In the listing below, start your output at the line with "Go to pagination page 3" and end it after the line with "Screen dimensions: 1200x960", copying every line exactly.

++++++++

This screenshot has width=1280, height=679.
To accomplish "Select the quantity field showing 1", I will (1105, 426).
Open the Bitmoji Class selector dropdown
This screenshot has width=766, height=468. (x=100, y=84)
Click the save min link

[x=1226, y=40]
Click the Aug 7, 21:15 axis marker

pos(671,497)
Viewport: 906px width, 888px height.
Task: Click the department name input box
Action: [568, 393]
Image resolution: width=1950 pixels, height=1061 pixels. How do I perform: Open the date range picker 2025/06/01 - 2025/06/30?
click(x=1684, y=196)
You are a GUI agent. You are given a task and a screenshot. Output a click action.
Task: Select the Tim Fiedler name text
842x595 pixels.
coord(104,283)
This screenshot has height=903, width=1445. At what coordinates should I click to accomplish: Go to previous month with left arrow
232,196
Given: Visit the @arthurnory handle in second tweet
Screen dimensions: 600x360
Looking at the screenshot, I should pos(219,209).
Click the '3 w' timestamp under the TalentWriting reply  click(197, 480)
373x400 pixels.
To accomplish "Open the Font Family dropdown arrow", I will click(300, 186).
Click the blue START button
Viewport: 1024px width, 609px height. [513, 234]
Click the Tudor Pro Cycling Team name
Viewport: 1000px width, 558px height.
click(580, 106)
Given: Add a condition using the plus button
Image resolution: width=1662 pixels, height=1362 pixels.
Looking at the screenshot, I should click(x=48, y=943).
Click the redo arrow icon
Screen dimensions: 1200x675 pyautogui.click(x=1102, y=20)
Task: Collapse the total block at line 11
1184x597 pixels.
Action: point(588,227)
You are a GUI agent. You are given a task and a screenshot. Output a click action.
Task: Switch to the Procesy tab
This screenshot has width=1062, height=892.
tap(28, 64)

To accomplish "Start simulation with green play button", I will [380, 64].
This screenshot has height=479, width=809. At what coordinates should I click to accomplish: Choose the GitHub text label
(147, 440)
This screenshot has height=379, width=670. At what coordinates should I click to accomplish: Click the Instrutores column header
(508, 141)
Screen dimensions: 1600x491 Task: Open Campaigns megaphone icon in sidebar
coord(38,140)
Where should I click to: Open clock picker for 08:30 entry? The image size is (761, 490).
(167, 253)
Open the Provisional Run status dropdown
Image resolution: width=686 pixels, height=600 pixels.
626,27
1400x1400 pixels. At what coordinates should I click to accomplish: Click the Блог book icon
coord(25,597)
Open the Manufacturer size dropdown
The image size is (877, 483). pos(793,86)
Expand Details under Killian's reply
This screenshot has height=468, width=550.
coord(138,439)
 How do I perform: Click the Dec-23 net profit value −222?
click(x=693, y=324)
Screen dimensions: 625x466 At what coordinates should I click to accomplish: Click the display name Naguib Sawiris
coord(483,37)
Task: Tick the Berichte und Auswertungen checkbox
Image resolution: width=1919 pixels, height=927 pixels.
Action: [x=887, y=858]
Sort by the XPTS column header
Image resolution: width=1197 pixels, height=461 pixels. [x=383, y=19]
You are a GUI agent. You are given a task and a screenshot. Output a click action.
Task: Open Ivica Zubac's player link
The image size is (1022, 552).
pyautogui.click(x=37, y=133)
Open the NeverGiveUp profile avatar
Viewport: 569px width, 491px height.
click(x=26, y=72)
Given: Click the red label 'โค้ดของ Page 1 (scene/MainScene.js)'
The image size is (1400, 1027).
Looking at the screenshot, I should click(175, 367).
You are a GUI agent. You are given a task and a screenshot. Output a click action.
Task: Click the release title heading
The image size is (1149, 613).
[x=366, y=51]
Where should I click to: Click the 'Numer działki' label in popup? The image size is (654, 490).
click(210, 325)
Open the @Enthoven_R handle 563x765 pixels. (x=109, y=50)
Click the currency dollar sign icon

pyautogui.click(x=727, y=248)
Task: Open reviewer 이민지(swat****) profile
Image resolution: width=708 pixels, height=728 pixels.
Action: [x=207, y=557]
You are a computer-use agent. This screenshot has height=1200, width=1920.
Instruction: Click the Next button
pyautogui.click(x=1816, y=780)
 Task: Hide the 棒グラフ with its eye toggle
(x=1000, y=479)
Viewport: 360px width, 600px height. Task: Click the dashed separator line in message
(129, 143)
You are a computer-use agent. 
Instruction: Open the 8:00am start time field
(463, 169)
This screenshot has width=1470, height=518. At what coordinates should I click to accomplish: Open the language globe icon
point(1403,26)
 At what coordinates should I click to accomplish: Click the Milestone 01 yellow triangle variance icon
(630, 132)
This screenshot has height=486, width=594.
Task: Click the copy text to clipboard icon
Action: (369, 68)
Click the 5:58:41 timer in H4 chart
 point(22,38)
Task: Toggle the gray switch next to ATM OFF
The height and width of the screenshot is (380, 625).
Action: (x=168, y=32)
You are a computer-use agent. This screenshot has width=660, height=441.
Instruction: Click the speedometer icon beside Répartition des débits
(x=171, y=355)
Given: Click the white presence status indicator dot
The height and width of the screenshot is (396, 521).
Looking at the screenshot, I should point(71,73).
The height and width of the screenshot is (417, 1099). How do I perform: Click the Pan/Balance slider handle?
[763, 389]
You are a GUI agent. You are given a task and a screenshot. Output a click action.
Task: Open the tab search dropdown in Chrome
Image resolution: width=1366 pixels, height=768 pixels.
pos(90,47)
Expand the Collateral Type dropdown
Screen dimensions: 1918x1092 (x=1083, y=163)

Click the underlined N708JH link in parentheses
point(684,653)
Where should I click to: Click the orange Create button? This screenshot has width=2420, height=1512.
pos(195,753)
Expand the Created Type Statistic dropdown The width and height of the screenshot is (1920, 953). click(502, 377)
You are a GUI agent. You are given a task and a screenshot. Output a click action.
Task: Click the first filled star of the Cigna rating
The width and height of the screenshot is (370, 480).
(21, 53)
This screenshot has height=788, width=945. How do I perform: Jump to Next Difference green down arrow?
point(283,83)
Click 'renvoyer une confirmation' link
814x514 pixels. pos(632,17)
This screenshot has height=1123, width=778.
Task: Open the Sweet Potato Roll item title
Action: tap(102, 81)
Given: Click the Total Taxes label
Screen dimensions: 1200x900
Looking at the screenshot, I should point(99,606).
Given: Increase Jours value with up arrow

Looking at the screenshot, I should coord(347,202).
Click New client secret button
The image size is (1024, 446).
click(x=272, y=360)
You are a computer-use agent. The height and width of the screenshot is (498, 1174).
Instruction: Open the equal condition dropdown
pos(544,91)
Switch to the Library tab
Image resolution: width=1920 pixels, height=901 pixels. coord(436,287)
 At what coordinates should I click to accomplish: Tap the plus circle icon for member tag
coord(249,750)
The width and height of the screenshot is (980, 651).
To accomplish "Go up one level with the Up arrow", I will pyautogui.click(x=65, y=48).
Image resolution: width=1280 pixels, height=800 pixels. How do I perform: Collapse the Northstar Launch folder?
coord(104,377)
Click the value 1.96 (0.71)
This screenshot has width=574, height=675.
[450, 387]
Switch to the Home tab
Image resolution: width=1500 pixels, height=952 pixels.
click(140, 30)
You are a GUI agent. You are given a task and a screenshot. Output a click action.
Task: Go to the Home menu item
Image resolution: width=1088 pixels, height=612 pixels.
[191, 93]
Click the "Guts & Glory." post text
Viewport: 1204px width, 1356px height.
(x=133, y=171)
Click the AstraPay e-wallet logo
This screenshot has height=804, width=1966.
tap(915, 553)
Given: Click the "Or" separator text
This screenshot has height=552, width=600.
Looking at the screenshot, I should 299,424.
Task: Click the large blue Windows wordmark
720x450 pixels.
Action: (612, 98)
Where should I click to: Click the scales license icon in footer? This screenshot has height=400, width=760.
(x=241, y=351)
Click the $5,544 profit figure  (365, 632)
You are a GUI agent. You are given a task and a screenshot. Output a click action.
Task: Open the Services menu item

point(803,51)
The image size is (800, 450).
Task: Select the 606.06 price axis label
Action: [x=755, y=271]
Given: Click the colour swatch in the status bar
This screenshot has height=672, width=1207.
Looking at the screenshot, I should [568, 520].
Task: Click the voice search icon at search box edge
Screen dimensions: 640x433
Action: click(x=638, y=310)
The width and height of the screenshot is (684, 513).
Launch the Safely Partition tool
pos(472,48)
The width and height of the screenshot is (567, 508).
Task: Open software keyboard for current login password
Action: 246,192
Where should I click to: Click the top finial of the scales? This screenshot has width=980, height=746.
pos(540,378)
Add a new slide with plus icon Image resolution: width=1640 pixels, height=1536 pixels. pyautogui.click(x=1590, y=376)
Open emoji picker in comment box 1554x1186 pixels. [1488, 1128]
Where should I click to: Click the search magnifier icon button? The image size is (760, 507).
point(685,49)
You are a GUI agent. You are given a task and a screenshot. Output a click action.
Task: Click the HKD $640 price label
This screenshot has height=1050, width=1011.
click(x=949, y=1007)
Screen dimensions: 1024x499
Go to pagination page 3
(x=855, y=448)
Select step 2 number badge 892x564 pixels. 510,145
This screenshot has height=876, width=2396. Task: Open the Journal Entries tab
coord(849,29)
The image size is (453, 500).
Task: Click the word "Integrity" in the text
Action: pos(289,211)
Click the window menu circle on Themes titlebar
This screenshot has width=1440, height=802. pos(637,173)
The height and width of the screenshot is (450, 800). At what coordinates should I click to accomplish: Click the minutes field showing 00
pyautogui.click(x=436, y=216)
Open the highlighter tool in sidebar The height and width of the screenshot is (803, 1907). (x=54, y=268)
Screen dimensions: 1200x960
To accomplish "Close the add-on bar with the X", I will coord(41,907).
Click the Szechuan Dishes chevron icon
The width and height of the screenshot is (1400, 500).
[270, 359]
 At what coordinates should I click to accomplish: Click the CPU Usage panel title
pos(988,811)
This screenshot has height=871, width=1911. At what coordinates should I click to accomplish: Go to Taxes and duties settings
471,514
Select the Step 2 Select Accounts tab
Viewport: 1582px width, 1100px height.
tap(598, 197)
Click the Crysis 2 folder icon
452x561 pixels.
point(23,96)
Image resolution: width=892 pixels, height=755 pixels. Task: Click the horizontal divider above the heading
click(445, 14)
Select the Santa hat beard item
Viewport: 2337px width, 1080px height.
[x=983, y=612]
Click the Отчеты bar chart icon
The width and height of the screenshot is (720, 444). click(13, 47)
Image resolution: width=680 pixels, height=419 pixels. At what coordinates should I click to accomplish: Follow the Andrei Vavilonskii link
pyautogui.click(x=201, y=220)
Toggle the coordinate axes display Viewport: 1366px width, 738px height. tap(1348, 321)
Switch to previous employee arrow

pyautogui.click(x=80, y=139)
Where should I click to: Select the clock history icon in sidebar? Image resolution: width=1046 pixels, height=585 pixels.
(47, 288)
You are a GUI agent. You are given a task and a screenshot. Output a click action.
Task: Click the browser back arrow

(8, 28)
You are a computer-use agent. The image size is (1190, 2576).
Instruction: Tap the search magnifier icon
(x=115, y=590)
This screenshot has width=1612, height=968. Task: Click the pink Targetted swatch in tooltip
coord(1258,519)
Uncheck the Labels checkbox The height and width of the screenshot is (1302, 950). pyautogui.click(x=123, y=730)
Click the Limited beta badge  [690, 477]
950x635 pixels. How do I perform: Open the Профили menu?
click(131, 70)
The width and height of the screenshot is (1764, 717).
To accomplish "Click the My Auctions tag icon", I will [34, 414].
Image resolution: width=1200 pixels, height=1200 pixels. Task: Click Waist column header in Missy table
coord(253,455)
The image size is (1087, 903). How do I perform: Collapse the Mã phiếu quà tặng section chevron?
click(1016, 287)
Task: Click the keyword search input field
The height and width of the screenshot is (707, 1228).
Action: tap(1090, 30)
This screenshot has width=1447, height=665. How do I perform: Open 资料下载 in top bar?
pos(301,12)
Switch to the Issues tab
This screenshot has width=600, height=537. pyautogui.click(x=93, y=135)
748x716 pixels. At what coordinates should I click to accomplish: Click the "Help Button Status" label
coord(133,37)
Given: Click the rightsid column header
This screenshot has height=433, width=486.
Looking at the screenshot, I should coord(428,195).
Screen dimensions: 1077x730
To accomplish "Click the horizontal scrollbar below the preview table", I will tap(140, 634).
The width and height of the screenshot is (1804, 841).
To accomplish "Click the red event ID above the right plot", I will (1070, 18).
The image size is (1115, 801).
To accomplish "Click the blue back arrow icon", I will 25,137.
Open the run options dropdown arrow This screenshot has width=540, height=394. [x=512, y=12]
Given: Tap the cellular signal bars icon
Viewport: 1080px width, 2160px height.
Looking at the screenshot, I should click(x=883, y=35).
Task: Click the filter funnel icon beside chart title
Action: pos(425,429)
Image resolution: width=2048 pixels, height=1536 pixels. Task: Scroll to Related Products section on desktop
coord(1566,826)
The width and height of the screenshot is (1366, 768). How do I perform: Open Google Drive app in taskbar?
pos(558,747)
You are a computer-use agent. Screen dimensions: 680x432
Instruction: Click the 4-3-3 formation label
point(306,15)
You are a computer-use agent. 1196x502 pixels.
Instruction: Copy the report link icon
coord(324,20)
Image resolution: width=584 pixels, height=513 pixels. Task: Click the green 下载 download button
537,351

++++++++

**REPLY**
Go to pagination page 3
(x=855, y=448)
Select step 2 number badge 892x564 pixels. 510,145
This screenshot has height=876, width=2396. Task: Open the Journal Entries tab
coord(849,29)
The image size is (453, 500).
Task: Click the word "Integrity" in the text
Action: pos(289,211)
Click the window menu circle on Themes titlebar
This screenshot has width=1440, height=802. pos(637,173)
The height and width of the screenshot is (450, 800). At what coordinates should I click to accomplish: Click the minutes field showing 00
pyautogui.click(x=436, y=216)
Open the highlighter tool in sidebar The height and width of the screenshot is (803, 1907). (x=54, y=268)
Screen dimensions: 1200x960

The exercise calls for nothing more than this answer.